In 2016, TLC led the development of contextualized curriculum for the healthcare industry using employer-approved training materials from NewBridge Cleveland Center for Arts & Technology. The curriculum contains 40 hours of lessons to increase the math and reading levels of participants that are below 10th-grade levels. Manufacturing contextualized curriculum was piloted through Aspire at Lorain County Community College as part of a Manufacturing Readiness program. A second pilot began in the fall of 2017 at Towards Employment. Project Learn of Summit County piloted a blended session that includes contextualized curriculum lessons for both manufacturing and healthcare. Construction is the most extensive curriculum, 27 weeks, and includes components in math, reading and language arts, social studies, and science that prepares students for the GED. It was piloted through Ohio Guidestone’s/Aspire Greater Cleveland’s Youthbuild program.
In 2018, Cuyahoga Community College developed and piloted the hospitality contextualized curriculum with a focus on non-native English speakers. The Literacy Cooperative and Aspire Greater Cleveland developed a Digital Literacy/IT contextualized curriculum in collaboration with DigitalC, the consortium, and IT intermediaries and trainers.

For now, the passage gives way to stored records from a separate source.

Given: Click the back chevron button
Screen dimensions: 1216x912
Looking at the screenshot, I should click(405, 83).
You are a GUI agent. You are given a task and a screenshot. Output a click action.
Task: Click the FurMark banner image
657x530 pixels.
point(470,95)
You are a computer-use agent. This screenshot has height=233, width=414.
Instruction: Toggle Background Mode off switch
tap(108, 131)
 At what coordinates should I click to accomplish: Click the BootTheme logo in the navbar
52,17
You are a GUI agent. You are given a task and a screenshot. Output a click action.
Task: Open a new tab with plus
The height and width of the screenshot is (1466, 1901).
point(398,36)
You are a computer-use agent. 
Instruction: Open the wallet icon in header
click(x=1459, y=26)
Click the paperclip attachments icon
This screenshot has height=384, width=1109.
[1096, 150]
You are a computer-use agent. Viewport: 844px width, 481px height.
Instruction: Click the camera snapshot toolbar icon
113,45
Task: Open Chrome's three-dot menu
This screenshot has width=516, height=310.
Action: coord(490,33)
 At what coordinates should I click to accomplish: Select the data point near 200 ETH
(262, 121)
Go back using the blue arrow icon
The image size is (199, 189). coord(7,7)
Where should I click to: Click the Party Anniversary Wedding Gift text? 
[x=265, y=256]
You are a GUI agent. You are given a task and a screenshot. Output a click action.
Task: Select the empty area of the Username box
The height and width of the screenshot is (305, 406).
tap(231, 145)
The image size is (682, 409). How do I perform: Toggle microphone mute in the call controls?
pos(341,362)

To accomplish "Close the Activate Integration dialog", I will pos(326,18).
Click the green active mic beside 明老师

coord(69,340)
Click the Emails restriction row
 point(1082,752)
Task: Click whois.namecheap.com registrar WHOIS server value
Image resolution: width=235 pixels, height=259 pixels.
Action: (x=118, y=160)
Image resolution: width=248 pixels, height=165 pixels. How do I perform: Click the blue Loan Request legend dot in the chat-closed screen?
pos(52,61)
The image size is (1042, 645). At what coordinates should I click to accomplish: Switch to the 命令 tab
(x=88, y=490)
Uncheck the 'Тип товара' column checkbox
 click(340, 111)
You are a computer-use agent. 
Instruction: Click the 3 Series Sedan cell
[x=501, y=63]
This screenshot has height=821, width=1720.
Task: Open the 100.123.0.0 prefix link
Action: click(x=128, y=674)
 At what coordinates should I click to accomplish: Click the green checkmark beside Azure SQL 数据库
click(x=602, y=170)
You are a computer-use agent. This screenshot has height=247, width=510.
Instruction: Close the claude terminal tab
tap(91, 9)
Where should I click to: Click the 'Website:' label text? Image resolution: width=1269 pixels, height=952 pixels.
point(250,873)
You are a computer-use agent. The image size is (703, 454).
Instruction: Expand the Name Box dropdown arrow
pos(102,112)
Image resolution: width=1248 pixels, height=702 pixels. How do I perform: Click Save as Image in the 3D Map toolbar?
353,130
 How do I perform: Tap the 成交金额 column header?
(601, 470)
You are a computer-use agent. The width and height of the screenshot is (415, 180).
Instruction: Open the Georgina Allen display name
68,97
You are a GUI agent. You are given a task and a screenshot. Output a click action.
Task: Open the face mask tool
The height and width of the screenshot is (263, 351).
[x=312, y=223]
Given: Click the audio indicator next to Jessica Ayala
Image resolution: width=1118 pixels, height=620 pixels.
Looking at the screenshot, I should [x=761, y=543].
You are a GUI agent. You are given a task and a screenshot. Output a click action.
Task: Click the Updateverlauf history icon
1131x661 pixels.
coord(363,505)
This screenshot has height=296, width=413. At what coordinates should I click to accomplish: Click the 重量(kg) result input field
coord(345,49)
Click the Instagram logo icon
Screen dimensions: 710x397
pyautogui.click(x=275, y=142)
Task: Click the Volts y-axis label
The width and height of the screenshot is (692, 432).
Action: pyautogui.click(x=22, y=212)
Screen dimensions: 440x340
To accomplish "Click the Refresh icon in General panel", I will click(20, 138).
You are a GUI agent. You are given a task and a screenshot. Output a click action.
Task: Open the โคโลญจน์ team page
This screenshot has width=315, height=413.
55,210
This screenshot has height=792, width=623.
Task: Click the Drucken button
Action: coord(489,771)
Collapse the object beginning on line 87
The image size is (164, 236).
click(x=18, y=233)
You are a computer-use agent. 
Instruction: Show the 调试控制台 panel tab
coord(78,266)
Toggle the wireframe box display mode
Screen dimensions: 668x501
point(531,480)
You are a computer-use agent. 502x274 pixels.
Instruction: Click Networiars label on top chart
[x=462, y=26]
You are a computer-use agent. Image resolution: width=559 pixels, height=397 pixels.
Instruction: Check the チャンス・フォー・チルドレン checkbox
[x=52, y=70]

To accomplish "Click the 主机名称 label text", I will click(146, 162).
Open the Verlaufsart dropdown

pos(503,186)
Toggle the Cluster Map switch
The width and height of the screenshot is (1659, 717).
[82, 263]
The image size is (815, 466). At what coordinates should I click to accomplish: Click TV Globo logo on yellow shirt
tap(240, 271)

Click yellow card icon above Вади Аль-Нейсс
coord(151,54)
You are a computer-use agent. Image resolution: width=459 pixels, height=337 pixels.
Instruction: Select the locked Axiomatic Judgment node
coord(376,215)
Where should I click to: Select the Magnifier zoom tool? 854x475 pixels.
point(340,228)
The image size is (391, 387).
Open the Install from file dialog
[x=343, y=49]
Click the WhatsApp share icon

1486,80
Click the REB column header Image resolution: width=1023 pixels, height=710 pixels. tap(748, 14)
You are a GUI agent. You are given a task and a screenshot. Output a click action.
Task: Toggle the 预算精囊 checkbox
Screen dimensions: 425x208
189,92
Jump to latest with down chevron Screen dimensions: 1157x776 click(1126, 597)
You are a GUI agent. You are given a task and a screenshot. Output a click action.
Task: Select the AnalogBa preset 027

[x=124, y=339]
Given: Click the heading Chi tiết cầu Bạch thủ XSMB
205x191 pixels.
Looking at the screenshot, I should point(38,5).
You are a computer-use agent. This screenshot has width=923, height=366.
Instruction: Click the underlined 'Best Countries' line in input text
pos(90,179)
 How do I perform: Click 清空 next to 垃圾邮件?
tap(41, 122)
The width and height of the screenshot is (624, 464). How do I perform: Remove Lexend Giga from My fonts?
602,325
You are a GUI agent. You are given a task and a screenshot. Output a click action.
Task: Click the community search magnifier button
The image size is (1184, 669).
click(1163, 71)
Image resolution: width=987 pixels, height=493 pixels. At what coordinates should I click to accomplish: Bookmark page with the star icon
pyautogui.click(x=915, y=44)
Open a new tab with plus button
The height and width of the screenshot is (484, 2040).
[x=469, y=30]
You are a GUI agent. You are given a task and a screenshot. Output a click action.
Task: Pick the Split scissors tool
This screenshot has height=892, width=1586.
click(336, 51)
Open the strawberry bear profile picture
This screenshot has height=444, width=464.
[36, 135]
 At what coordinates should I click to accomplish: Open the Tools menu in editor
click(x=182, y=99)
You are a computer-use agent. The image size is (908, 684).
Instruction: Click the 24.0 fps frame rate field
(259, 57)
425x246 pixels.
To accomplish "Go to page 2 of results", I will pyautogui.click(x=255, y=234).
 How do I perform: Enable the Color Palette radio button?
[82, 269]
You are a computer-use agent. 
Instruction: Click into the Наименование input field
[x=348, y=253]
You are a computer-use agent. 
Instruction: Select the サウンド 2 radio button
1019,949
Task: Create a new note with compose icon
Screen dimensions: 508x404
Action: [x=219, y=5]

We work with our partners to train adult education and workforce development instructors and to evaluate how the contextualized curriculum compares to the traditional adult education curriculum. Results have shown the use of contextualized curriculum has reduced completion time of lessons and increased literacy levels in less time to meet the minimum requirements for employment or training.
In 2020, all lessons were updated and converted to an easy-to-use format. Our goal is to develop an effective literacy tool that has a consistent format, is web-based, and can be used to complement vocational training and on-the-job workplace programs.